Secara statistik gangguan visual permanen terjadi lebih banyak pada kelompok usia
diatas 60 tahun.2,4
III. Tatalaksana
Hingga saat ini masih belum ada rekomendasi terapi yang efektif untuk
menangani neuropati optik akibat etambutol. Ethambutol harus segera dihentikan
ketika manifestasi klinis toksisitas okular sudah diketahui. Deteksi dini dan

3
menghentikan pengobatan ethambutol pada pasien dengan manifestasi klinis yang
mengarah pada neuropati optik dapat mencegah perburukan fungsi visual. Saxena
dkk melaporkan pasien yang telah didiagnosa dengan neuropati optik akibat
ethambutol dapat berikan asupan vitamin yang bersifat neuroprotektor sepeerti
methylcobalamin atau vitamin B12 kemudian dievaluasi 4-6 minggu setelah
ethambutol dihentikan.
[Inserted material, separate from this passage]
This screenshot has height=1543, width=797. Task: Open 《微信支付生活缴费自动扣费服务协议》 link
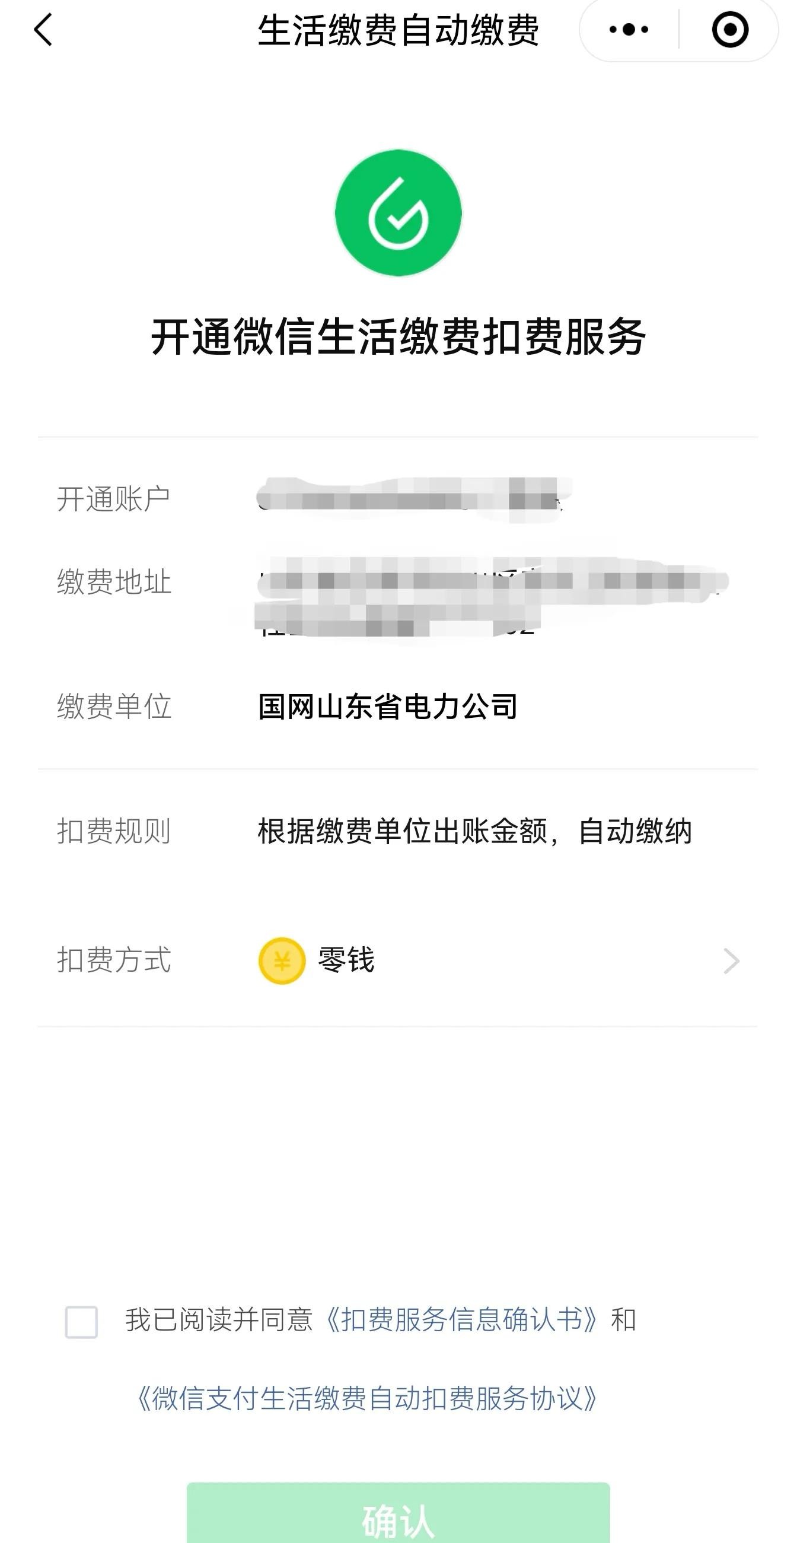click(x=367, y=1399)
Apabila tidak terdapat perbaikan setelah ethambutol
dihentikan maka pegobatan isoniazid dan linezolid sebaiknya dihentikan dengan
persetujuan dokter yang merawat pasien.2-4
Edukasi mengenai skrining risiko neuropati optik sebaiknya dilakukan pada
pasien yang mendapat terapi ethambutol. Skrining dapat dilakukan dengan menilai
tajam penglihatan, persepsi warna, sensitivitas kontras, dan lapang pandang
sebagai baseline data. Pasien juga dapat diedukasi untuk melakukan pemeriksaan
persepsi warna dan lapang padang secara mandiri dan berkala dengan aplikasi
smartphone kemudian disarankan untuk segera melakukan pemeriksaan ke dokter
mata jika terdapat keluhan.2-4

4
REFERENSI

1. Pustaka TBC Kementrian Kesehatan Republik Indonesia diakses dari :


https://tbindonesia.or.id
2. Saxena R, Singh D, Phuljhehe S, et al. Ethambutol toxicity: Expert panel consensus for
the primary prevention, diagnosis and management of ethambutol-induced optic
neuropathy. Indian J Ophthalmol. 2021 Dec; 69(12): 3734–3739.
3. Wall M, Johnson CA. Principles and Techniques of the Examination of the Visual
Sensory System. Walsh and Hoyt’s clinical neuro-ophthalmology. Ed. 6.
Philadelphia. Wolters Kluwer: hlm 455-456.
4. Chan RYC, Kwok AKH. Ocular toxicity of ethambutol. Hong Kong Med J
2006;12:56-60.
5. Bhatti M, Blouse V, Bose S, et al. The Patient With Decreased Vision: Classification
and Management. Basic and Clinical Science Course: Neuro-Ophtahlmology. San
Fransisco: American Academy of Ophthalmology: 2022: hlm 137.